Any and all combinations of any of the claim elements recited in any of the claims and/or any elements described in this application, in any fashion, fall within the contemplated scope of the present invention and protection.

The descriptions of the various embodiments have been presented for purposes of illustration but are not intended to be exhaustive or limited to the embodiments disclosed. Many modifications and variations will be apparent to those of ordinary skill in the art without departing from the scope and spirit of the described embodiments.

Aspects of the present embodiments may be embodied as a system, method or computer program product. Accordingly, aspects of the present disclosure may take the form of an entirely hardware embodiment, an entirely software embodiment (including firmware, resident software, micro-code, etc.) or an embodiment combining software and hardware aspects that may all generally be referred to herein as a “module,” a “system,” or a “computer.” In addition, any hardware and/or software technique, process, function, component, engine, module, or system described in the present disclosure may be implemented as a circuit or set of circuits. Furthermore, aspects of the present disclosure may take the form of a computer program product embodied in one or more computer readable medium(s) having computer readable program code embodied thereon.

Any combination of one or more computer readable medium(s) may be utilized. The computer readable medium may be a computer readable signal medium or a computer readable storage medium. A computer readable storage medium may be, for example, but not limited to, an electronic, magnetic, optical, electromagnetic, infrared, or semiconductor system, apparatus, or device, or any suitable combination of the foregoing. More specific examples (a non-exhaustive list) of the computer readable storage medium would include the following: an electrical connection having one or more wires, a portable computer diskette, a hard disk, a random access memory (RAM), a read-only memory (ROM), an erasable programmable read-only memory (EPROM or Flash memory), an optical fiber, a portable compact disc read-only memory (CD-ROM), an optical storage device, a magnetic storage device, or any suitable combination of the foregoing. In the context of this document, a computer readable storage medium may be any tangible medium that can contain or store a program for use by or in connection with an instruction execution system, apparatus, or device.

Aspects of the present disclosure are described above with reference to flowchart illustrations and/or block diagrams of methods, apparatus (systems) and computer program products according to embodiments of the disclosure. It will be understood that each block of the flowchart illustrations and/or block diagrams, and combinations of blocks in the flowchart illustrations and/or block diagrams, can be implemented by computer program instructions. These computer program instructions may be provided to a processor of a general-purpose computer, special purpose computer, or other programmable data processing apparatus to produce a machine. The instructions, when executed via the processor of the computer or other programmable data processing apparatus, enable the implementation of the functions/acts specified in the flowchart and/or block diagram block or blocks. Such processors may be, without limitation, general purpose processors, special-purpose processors, application-specific processors, or field-programmable gate arrays.

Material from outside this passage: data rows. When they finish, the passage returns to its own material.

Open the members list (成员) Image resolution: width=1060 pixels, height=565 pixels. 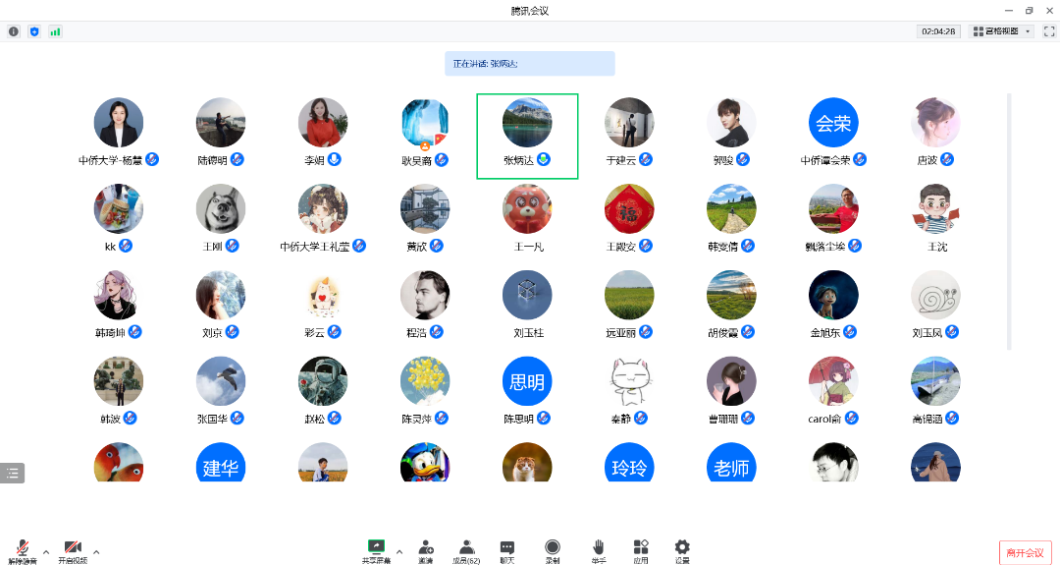point(466,549)
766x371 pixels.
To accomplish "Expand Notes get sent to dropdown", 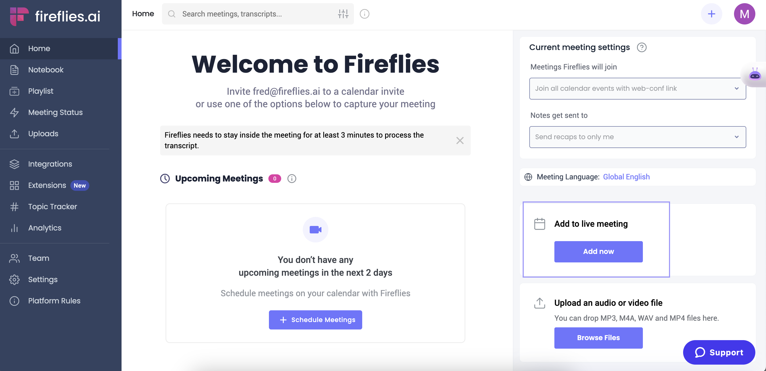I will tap(638, 137).
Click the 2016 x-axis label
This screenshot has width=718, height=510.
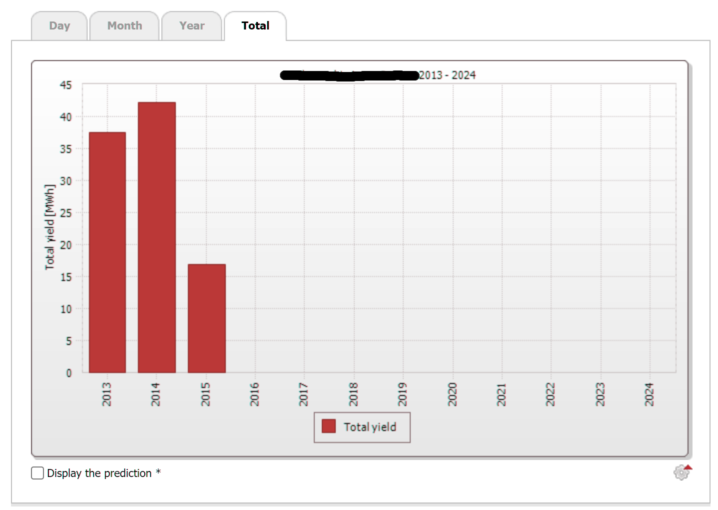(x=254, y=394)
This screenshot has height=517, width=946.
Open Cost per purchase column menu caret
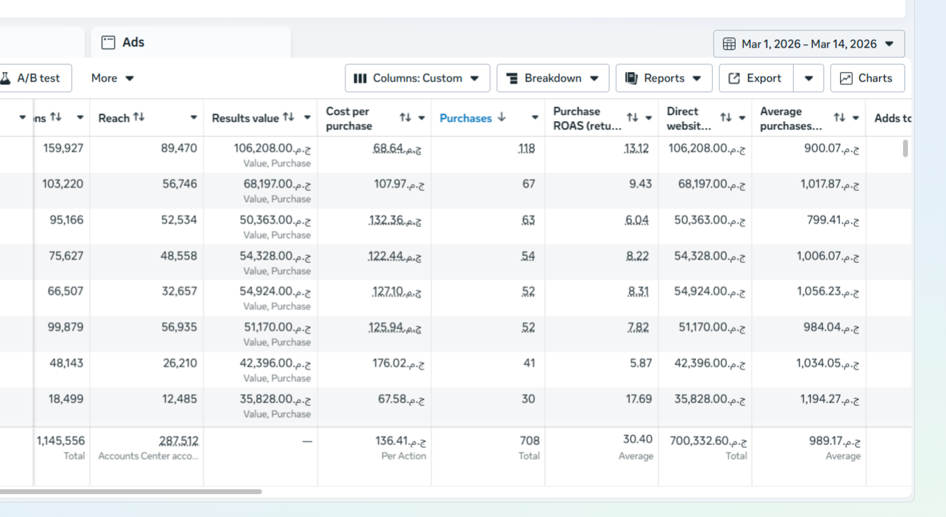(421, 118)
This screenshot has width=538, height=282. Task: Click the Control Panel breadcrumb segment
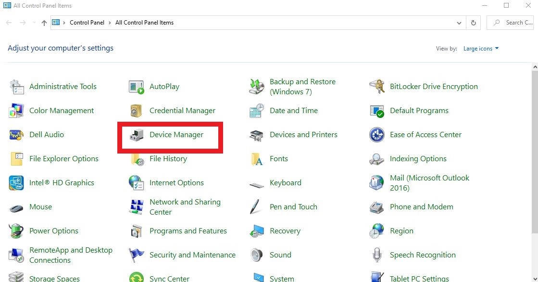coord(87,23)
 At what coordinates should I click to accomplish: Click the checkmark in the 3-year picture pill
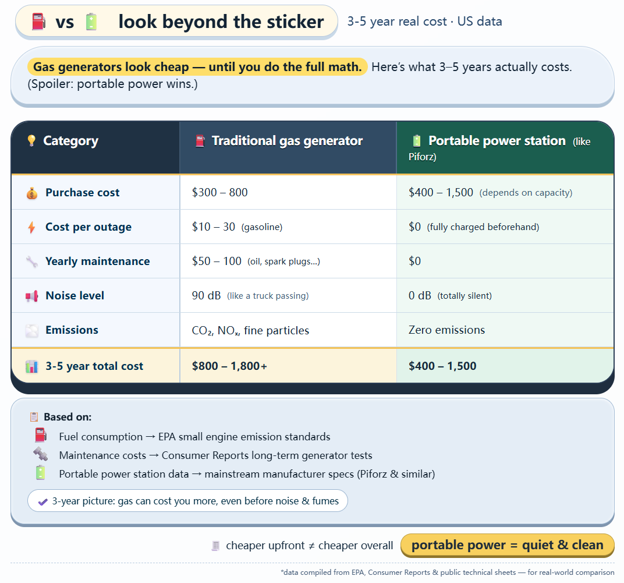pyautogui.click(x=42, y=501)
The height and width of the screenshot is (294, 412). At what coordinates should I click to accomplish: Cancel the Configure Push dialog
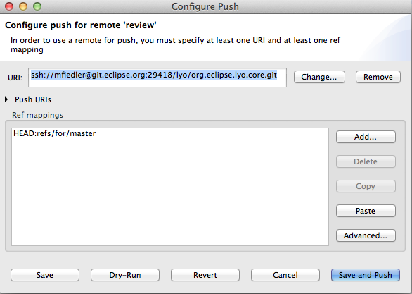coord(285,275)
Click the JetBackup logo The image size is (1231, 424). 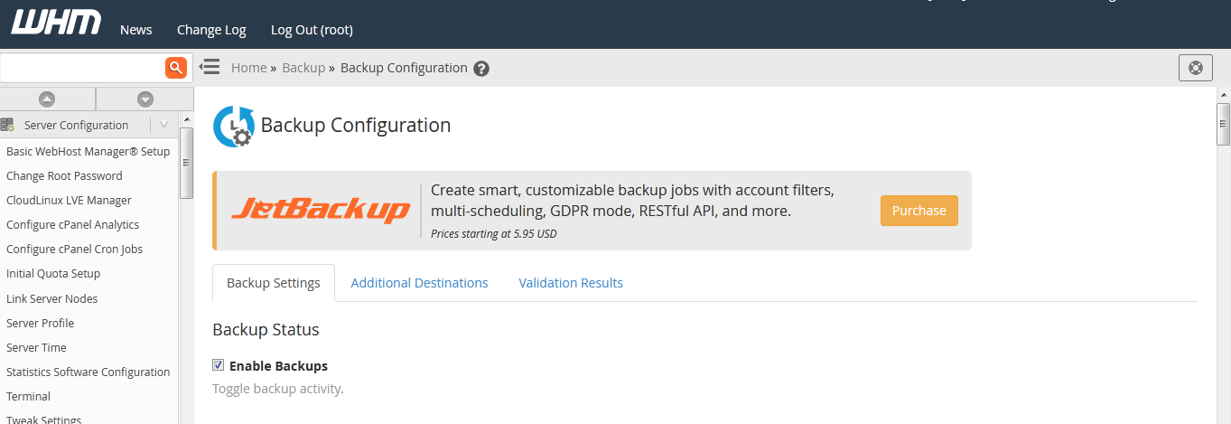[321, 211]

The flowchart and block diagrams in the figures illustrate the architecture, functionality, and operation of possible implementations of systems, methods and computer program products according to various embodiments of the present disclosure. In this regard, each block in the flowchart or block diagrams may represent a module, segment, or portion of code, which comprises one or more executable instructions for implementing the specified logical function(s). It should also be noted that, in some alternative implementations, the functions noted in the block may occur out of the order noted in the figures. For example, two blocks shown in succession may, in fact, be executed substantially concurrently, or the blocks may sometimes be executed in the reverse order, depending upon the functionality involved. It will also be noted that each block of the block diagrams and/or flowchart illustration, and combinations of blocks in the block diagrams and/or flowchart illustration, can be implemented by special purpose hardware-based systems that perform the specified functions or acts, or combinations of special purpose hardware and computer instructions.

While the preceding is directed to embodiments of the present disclosure, other and further embodiments of the disclosure may be devised without departing from the basic scope thereof, and the scope thereof is determined by the claims that follow.

Claims

What is claimed is:

1. A computer-implemented method for generating modulated attention values, the computer-implemented method comprising:

calculating key, query, and value matrices associated with an input matrix including one or more input tokens, based on one or more learned linear transformation matrices;

calculating a first vector including one or more per-token scaling values and a second vector including one or more per-token bias values, based at least on the input matrix and a learned weight matrix;

generating an attention prior matrix based at least on the first and second vectors;

calculating, for each of the one or more input tokens, a modulated attention score associated with the input token, based on at least on the attention prior matrix, the key matrix, and the query matrix;

calculating a matrix including one or more modulated attention values associated with the one or more input tokens, based at least on the value matrix and the modulated attention scores associated with the input tokens; and

transmitting the one or more modulated attention values to at least one stage included in a transformer network.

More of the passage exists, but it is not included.